They are open issues and being actively worked on, but it isn't exactly stable
enough to use everyday, at least for me.

\---

Almost all the issues are intermittent, and you might not be affected, but my
luck has been bad:

* Hangs till return, sometimes. [0]

* v-flag can hang. [1]

* Alt sends \0. [2]

* Authentication fails. [3]

* Nmap fills the hard drive when sshd is running. Sometimes. [4]

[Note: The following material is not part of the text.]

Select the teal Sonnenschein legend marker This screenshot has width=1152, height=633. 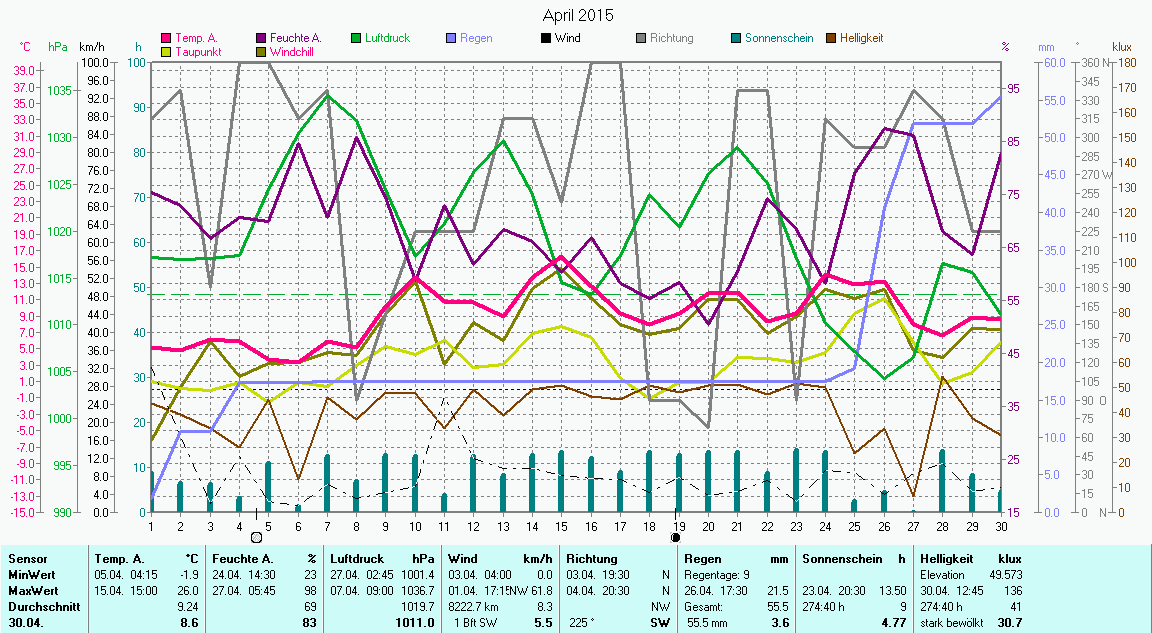pyautogui.click(x=736, y=39)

* Git compatibility isn't quite there. [5]

\---

[0]
[https://github.com/PowerShell/Win32-OpenSSH/issues/874](https://github.com/PowerShell/Win32-OpenSSH/issues/874)

[1]
[https://github.com/PowerShell/Win32-OpenSSH/issues/879](https://github.com/PowerShell/Win32-OpenSSH/issues/879)

[2]
[https://github.com/PowerShell/Win32-OpenSSH/issues/865](https://github.com/PowerShell/Win32-OpenSSH/issues/865)

[3]
[https://github.com/PowerShell/Win32-OpenSSH/issues/855](https://github.com/PowerShell/Win32-OpenSSH/issues/855)

[4]
[https://github.com/PowerShell/Win32-OpenSSH/issues/787](https://github.com/PowerShell/Win32-OpenSSH/issues/787)

[5]
[https://github.com/PowerShell/Win32-OpenSSH/issues/752](https://github.com/PowerShell/Win32-OpenSSH/issues/752)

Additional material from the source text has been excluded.